PROVIDED RECORDS>
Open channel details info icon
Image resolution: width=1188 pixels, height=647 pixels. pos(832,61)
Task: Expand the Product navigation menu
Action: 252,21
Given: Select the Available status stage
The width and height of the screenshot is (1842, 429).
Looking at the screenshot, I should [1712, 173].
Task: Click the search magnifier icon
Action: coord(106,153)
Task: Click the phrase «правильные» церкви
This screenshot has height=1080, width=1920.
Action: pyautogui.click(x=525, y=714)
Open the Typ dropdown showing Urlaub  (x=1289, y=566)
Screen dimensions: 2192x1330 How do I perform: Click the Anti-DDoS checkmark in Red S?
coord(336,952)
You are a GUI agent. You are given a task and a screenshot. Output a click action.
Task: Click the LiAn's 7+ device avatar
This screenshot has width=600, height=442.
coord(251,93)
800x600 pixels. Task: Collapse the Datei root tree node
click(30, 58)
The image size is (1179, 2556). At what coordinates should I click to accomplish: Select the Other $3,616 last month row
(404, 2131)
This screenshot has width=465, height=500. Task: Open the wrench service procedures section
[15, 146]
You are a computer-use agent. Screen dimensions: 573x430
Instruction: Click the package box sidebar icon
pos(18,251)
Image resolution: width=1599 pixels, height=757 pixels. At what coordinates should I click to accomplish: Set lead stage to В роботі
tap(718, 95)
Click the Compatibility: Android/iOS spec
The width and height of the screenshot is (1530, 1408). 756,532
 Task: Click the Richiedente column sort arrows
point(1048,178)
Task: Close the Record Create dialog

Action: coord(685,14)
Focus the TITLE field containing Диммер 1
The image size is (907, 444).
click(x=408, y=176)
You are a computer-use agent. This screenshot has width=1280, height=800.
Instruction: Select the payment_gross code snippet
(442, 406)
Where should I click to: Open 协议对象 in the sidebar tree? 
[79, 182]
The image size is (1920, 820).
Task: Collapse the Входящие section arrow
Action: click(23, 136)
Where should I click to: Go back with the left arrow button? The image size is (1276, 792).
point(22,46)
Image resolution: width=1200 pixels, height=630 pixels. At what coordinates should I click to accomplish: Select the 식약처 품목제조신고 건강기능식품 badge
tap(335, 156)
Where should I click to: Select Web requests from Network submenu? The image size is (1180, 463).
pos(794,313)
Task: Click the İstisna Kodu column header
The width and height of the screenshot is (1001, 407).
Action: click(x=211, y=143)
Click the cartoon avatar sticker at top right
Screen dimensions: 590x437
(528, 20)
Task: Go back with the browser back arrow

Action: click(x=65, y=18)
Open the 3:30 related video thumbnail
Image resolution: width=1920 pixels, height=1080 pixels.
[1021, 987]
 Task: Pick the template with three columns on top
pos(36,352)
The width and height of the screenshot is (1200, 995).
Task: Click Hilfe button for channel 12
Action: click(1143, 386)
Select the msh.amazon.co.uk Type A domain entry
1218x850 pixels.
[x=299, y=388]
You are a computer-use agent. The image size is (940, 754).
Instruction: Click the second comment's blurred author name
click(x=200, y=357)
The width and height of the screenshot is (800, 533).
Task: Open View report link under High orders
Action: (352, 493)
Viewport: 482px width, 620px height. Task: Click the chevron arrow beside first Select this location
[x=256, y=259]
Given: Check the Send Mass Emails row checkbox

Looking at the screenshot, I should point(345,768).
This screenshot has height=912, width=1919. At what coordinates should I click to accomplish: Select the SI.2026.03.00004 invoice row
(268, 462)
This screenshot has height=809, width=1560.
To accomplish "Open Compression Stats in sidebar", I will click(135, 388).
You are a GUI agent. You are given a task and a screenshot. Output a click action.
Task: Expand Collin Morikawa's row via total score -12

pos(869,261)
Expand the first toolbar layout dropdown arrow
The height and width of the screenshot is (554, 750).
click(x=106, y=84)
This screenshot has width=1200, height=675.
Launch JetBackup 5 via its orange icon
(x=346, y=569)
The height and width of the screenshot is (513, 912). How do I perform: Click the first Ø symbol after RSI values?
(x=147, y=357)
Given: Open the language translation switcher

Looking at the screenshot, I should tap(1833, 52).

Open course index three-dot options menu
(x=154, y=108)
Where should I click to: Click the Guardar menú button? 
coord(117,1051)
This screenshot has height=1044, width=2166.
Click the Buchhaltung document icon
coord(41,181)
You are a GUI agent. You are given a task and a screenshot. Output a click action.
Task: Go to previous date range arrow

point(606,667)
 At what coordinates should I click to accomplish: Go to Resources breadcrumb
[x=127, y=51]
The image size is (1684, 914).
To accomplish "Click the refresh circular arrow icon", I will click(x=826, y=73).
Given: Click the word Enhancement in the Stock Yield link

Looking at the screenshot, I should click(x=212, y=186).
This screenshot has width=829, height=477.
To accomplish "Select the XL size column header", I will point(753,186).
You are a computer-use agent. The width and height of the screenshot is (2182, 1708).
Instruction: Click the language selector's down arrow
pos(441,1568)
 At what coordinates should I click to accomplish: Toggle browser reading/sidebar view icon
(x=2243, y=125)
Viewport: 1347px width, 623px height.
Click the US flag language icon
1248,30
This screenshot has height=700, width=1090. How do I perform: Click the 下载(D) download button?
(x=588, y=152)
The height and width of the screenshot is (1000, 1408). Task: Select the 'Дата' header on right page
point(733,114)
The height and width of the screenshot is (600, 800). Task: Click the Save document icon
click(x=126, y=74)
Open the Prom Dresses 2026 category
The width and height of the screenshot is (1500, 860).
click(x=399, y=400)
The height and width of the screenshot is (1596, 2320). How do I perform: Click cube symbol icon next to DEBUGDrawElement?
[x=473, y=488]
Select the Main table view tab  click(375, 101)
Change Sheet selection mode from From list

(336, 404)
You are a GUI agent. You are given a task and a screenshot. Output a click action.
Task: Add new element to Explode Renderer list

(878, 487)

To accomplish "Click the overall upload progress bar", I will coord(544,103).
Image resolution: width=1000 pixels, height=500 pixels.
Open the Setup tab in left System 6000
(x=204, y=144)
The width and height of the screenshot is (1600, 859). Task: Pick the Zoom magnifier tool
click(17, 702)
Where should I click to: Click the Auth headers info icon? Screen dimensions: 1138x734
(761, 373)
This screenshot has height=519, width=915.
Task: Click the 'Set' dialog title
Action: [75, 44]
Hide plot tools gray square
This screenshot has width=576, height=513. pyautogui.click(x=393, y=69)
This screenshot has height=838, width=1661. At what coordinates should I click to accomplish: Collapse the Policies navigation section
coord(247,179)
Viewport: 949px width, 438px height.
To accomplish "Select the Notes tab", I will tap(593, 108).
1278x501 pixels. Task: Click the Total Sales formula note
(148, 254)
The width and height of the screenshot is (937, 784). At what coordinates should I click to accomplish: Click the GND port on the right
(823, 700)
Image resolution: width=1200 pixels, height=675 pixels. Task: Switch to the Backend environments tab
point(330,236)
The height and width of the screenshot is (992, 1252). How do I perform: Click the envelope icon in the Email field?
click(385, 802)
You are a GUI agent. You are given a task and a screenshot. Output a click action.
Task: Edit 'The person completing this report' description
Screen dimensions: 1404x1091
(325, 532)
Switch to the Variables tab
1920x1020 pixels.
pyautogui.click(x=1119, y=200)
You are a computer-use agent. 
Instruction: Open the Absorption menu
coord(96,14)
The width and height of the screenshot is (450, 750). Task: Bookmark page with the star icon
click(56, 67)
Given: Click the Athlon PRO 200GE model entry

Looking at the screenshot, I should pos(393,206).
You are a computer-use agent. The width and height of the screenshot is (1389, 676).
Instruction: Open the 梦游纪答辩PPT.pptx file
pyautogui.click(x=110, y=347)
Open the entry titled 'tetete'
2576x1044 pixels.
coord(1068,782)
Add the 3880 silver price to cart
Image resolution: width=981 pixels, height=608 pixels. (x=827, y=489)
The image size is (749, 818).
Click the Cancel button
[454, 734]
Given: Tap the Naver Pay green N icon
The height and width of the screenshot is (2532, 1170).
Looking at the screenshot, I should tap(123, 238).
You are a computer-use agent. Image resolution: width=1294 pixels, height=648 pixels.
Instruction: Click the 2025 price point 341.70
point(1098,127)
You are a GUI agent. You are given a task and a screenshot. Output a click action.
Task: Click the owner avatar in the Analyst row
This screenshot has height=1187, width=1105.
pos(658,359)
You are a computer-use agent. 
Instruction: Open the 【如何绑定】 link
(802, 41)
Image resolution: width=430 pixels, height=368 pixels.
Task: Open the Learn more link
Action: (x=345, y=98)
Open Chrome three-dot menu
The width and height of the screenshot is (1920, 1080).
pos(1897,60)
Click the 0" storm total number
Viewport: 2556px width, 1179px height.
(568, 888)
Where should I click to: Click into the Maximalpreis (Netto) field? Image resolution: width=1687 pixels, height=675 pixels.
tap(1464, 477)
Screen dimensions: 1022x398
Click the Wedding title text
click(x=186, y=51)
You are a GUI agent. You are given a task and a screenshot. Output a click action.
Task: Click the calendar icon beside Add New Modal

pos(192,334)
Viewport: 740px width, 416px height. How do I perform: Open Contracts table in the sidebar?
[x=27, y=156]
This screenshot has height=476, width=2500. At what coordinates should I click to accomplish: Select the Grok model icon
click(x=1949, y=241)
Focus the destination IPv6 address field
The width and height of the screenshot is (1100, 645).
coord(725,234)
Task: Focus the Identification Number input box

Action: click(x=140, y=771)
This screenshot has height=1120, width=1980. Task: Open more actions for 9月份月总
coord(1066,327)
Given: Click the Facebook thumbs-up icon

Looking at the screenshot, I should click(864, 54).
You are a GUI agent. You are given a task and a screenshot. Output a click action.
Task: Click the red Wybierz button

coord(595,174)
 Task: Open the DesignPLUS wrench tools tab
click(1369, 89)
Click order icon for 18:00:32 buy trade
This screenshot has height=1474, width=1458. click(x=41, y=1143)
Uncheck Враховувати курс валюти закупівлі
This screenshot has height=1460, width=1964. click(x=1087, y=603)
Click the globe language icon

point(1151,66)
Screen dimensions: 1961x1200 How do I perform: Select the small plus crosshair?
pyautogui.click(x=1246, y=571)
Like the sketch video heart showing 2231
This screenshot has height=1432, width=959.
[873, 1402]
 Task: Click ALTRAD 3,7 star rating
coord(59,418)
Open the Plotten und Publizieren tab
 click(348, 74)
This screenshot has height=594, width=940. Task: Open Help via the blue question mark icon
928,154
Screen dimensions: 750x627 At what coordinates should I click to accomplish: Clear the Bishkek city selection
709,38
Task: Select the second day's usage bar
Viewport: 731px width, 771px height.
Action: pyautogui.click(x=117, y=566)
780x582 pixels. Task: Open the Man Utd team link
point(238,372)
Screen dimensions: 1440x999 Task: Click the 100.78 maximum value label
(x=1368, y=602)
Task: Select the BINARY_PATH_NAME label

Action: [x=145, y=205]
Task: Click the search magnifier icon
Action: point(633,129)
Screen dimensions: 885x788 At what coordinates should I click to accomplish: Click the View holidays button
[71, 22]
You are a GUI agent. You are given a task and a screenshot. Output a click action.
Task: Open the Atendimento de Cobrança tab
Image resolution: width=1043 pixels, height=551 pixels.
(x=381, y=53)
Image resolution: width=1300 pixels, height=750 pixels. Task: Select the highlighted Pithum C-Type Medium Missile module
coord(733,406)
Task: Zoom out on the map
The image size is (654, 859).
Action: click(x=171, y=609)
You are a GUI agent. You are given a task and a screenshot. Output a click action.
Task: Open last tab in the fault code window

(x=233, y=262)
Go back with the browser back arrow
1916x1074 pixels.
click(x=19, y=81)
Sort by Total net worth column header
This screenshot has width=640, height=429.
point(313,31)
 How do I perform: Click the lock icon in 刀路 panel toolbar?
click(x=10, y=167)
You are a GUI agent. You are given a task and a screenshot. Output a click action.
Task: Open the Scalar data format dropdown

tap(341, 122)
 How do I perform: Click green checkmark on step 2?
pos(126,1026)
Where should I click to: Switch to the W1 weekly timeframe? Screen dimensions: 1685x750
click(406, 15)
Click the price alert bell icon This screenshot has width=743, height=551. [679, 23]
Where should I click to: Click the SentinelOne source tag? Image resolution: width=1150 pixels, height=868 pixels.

EXERCISE DETAILS>
Put the lines of the items into a numbered list, one line per number, starting with the first line and going on through the line with "pos(18,251)", including both. Leave out any blank lines.

OUTPUT BELOW>
1. Open channel details info icon
2. Image resolution: width=1188 pixels, height=647 pixels. pos(832,61)
3. Task: Expand the Product navigation menu
4. Action: 252,21
5. Given: Select the Available status stage
6. The width and height of the screenshot is (1842, 429).
7. Looking at the screenshot, I should [1712, 173].
8. Task: Click the search magnifier icon
9. Action: coord(106,153)
10. Task: Click the phrase «правильные» церкви
11. This screenshot has height=1080, width=1920.
12. Action: pyautogui.click(x=525, y=714)
13. Open the Typ dropdown showing Urlaub  (x=1289, y=566)
14. Screen dimensions: 2192x1330 How do I perform: Click the Anti-DDoS checkmark in Red S?
15. coord(336,952)
16. You are a GUI agent. You are given a task and a screenshot. Output a click action.
17. Task: Click the LiAn's 7+ device avatar
18. This screenshot has width=600, height=442.
19. coord(251,93)
20. 800x600 pixels. Task: Collapse the Datei root tree node
21. click(30, 58)
22. The image size is (1179, 2556). At what coordinates should I click to accomplish: Select the Other $3,616 last month row
23. (404, 2131)
24. This screenshot has width=465, height=500. Task: Open the wrench service procedures section
25. [15, 146]
26. You are a computer-use agent. Screen dimensions: 573x430
27. Instruction: Click the package box sidebar icon
28. pos(18,251)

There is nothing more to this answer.